Segundo o Provedor de Justiça, António Espírito Santo, este é um caso que mostra que vale a pena queixar-se e que a queixa que um cidadão faz pode ajudar a resolver o problema que afecta várias pessoas.

“Há uma cidadã que se queixou. Nós nem sequer chegamos a uma recomendação. O que fizemos foi escrever à DNRE e eles analisaram por si próprio a questão juridicamente e chegaram a sua própria conclusão. Isto para nós é gratificante porque confirma que há um sector da Administração Pública que aposta na legalidade e nos bons procedimentos”, disse.

Contudo, António Espírito Santo adiantou que há sectores em que há muita dificuldade em obter as respostas atempadamente, o que acaba por atrasar a resolução do problema do cidadão que se dirigiu ao Provedor de Justiça.



Outro assunto que está sobre a mesa é a questão da prova de vida presencial. Em relação a esse aspecto António Espírito Santo adiantou que quando contactado a resposta da administração foi que a questão já estava a ser analisada.

“Apraz-nos verificar que da parte da administração o problema está a ser estudado e poderá ser resolvido mediante adopção de mecanismos outros como tínhamos pensado e sugerido”, disse.

António Espírito Santo reitera que esses casos mostram que vale a pena queixar-se de forma objectiva, educada, mas firme em relação às situações que podem prejudicar o cidadão porque frequentemente vê-se que vão tendo impacto.

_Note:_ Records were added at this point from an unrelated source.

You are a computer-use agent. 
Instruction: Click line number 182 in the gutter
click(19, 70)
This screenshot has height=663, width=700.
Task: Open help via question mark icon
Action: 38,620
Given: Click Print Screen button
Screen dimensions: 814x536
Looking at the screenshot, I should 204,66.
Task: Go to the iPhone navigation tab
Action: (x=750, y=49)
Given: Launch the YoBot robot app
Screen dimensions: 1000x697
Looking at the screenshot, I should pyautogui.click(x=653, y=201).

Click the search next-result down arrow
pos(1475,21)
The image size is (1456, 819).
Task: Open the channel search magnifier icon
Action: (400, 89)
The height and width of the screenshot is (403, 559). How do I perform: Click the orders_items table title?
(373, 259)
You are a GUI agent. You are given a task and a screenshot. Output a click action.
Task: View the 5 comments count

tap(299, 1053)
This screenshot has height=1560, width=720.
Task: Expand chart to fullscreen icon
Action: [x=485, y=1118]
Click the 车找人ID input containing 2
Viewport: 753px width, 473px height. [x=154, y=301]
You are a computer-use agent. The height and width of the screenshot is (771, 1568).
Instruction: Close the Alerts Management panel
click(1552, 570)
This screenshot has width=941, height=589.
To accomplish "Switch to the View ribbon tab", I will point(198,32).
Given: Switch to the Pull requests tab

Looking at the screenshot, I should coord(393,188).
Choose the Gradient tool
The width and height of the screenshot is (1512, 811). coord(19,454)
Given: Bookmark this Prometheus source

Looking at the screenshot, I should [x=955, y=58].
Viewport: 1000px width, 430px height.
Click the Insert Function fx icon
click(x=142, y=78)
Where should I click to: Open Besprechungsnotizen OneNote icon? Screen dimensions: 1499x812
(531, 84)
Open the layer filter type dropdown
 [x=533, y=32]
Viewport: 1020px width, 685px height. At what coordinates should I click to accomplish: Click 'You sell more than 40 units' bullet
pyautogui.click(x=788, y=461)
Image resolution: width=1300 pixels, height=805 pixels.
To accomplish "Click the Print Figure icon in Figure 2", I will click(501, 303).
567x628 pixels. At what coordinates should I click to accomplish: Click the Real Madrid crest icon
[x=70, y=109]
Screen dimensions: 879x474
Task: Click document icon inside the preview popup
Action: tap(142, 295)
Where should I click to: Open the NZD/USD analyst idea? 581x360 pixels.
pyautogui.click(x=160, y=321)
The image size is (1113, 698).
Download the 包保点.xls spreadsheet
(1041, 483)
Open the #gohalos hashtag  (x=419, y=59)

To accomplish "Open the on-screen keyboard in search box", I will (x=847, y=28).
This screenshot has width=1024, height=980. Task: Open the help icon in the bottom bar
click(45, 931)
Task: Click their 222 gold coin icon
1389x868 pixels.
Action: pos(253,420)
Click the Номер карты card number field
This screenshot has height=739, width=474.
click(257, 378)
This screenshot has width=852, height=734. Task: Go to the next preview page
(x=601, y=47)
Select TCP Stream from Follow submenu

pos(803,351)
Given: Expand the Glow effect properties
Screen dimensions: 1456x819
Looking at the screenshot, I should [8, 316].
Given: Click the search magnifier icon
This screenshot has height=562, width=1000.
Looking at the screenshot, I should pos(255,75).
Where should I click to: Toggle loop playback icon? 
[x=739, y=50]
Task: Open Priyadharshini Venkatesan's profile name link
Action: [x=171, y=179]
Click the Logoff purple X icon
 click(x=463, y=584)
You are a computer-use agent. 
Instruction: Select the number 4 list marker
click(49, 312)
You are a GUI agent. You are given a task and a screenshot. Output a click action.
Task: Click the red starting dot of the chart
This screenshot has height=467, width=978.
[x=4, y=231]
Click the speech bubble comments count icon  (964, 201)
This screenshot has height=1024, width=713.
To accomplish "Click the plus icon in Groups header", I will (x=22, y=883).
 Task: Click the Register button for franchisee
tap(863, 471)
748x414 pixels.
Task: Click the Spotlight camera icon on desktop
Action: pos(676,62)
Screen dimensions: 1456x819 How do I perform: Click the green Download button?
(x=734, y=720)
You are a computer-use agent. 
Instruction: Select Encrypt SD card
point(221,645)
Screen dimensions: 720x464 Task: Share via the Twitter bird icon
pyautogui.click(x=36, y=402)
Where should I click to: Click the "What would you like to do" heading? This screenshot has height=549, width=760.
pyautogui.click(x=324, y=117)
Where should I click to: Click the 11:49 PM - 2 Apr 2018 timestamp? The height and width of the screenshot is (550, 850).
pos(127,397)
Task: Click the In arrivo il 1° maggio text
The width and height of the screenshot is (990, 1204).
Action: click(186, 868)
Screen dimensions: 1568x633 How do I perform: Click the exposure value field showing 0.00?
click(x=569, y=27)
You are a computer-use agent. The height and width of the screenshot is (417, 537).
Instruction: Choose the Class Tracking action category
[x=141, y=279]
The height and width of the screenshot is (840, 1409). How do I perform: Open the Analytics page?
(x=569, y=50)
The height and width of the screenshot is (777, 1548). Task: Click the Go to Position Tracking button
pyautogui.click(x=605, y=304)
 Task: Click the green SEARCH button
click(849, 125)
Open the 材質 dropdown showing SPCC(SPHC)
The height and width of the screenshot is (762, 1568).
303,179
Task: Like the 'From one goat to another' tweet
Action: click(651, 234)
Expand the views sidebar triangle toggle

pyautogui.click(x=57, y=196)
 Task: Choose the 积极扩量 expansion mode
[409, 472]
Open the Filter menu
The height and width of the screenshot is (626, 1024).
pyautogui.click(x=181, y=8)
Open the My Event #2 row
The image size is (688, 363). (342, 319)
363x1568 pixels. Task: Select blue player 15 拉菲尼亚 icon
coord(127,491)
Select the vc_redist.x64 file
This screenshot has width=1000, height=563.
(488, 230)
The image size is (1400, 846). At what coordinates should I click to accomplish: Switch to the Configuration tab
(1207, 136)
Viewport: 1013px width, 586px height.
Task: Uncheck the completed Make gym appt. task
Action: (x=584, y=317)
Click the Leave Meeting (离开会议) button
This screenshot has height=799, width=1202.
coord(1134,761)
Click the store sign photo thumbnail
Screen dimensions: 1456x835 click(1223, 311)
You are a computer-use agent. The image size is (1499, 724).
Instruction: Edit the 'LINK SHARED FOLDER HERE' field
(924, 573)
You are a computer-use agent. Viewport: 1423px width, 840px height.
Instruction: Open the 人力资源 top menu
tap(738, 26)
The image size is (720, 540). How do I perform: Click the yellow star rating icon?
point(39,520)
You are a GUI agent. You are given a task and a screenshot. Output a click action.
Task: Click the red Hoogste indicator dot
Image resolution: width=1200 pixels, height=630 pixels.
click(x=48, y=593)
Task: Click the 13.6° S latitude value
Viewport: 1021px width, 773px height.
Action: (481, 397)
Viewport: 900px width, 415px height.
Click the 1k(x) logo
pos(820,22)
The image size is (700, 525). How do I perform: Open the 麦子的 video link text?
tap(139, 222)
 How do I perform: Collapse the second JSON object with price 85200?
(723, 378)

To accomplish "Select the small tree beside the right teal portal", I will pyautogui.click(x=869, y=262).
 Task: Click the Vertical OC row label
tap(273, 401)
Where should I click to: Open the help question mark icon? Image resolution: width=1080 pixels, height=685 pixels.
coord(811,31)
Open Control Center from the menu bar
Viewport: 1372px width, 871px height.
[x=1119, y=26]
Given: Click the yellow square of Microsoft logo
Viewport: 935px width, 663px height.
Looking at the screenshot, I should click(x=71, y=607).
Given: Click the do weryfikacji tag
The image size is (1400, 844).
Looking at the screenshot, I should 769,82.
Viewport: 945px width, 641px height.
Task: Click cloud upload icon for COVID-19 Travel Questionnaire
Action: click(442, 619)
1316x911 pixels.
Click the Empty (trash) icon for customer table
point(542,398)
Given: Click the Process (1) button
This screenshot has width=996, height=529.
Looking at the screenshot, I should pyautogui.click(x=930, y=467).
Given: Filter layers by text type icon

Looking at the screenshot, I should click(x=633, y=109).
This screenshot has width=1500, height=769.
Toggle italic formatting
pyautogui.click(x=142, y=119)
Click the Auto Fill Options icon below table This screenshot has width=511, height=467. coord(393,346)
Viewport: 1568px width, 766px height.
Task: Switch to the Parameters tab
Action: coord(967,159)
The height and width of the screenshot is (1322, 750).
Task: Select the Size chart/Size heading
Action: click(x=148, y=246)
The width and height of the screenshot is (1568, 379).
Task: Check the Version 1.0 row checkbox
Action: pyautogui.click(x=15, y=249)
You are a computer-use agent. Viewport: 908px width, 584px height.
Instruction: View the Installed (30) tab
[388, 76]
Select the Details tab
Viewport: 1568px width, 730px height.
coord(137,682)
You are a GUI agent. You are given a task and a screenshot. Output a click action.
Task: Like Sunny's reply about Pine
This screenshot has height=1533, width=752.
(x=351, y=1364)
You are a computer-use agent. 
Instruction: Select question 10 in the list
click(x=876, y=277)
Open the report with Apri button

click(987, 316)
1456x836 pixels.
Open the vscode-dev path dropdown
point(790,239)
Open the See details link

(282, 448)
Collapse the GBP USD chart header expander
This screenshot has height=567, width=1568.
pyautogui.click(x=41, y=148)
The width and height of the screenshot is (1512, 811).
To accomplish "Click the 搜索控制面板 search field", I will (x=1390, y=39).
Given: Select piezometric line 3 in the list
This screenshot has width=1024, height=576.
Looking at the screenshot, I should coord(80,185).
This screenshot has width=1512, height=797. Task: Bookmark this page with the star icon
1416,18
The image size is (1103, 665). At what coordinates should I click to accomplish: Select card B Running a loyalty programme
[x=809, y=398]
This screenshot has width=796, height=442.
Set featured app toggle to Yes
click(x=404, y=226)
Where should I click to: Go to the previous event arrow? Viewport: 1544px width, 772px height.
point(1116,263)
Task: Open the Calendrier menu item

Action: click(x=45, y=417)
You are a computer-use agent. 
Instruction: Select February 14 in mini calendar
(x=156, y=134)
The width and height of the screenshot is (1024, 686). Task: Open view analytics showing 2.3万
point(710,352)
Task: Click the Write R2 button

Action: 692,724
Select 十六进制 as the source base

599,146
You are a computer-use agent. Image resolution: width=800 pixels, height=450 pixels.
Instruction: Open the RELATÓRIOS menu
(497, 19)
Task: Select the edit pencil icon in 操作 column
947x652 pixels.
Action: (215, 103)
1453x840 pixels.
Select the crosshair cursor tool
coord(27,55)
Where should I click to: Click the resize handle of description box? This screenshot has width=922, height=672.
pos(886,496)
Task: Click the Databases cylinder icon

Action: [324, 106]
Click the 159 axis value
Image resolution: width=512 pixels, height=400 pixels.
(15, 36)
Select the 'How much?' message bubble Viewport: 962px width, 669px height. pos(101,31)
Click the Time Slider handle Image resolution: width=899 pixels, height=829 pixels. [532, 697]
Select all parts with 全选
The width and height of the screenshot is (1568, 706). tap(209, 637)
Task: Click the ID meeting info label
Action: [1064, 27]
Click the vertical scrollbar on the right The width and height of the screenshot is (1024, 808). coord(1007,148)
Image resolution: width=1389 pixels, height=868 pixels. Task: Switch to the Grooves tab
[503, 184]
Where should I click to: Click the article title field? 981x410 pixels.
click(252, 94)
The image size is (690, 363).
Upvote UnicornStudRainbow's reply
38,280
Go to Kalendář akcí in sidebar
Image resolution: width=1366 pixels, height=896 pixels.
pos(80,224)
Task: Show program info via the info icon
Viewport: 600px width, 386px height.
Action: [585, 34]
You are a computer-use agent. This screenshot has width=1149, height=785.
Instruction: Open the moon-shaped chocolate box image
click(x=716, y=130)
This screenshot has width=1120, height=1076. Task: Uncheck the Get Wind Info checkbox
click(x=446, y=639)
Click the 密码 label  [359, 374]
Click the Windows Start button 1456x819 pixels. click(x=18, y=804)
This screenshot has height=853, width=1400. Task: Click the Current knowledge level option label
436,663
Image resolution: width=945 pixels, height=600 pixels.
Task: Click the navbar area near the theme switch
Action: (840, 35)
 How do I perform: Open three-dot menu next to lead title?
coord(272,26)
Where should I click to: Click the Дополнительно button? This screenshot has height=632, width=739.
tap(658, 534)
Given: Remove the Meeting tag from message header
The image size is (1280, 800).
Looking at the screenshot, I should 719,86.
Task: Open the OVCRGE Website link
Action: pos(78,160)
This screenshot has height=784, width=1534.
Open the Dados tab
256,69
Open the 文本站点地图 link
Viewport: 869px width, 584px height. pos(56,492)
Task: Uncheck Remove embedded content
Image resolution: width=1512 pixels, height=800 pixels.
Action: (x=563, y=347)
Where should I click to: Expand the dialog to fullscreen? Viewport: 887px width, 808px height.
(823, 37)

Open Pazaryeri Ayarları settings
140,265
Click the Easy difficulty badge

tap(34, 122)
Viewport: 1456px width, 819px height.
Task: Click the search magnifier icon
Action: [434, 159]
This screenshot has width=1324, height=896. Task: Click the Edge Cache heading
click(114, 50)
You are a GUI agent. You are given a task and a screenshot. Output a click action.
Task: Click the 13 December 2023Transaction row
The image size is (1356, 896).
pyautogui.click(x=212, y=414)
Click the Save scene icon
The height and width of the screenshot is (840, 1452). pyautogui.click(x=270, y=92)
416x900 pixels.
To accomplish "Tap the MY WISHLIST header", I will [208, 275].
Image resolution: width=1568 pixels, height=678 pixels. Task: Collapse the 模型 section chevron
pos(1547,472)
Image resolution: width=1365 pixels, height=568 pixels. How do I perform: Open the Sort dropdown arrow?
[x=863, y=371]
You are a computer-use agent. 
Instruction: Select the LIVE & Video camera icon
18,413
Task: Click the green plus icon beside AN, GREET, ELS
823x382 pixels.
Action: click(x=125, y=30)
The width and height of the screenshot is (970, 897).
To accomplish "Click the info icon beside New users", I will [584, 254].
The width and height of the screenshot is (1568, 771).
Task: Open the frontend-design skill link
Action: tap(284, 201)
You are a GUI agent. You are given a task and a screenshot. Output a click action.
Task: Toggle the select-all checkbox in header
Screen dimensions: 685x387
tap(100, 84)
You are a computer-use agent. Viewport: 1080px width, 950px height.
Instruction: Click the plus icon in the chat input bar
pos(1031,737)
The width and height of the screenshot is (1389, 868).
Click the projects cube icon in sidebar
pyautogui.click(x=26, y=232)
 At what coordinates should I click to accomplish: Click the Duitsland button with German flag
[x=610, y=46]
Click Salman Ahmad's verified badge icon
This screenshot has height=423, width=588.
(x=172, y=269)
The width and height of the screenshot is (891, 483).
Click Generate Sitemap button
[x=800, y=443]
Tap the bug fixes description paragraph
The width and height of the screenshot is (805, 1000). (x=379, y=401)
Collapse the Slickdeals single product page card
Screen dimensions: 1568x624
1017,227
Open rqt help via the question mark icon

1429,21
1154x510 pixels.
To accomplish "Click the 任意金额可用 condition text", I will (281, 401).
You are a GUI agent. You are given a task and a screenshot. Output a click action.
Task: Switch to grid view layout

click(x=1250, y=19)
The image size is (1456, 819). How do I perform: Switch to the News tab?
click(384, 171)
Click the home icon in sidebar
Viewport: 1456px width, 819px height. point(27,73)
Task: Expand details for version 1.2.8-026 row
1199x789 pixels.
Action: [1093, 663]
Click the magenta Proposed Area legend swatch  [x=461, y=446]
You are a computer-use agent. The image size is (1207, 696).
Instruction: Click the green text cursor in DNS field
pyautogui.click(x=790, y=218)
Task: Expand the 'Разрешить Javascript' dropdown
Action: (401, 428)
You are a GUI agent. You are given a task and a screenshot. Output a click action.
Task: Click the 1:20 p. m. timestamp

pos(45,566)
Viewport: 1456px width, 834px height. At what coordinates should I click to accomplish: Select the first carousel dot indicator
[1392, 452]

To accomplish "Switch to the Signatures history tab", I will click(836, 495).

Durante os quatros anos da sua instalação o Provedor de Justiça recebeu mais de 650 comunicações das quais cerca de 450 foram admitidas como queixas.

Pretensões como reclassificações, promoções e progressões na carreira, pensões de reforma, pagamento de retroactivos e tributações diversas, reclamações sobre concurso público de recrutamento, sobre fornecimento de água, electricidade e transportes por empresas e instituições públicas constituem parte importante das matérias contantes das queixas.

O Provedor de Justiça é um órgão previsto na Constituição da República eleito pela Assembleia Nacional e que é totalmente independente no exercício das suas funções. É acima de tudo, um defensor dos cidadãos contra ilegalidades, injustiças, e abusos praticados pela administração publica central, local e por outros poderes públicos.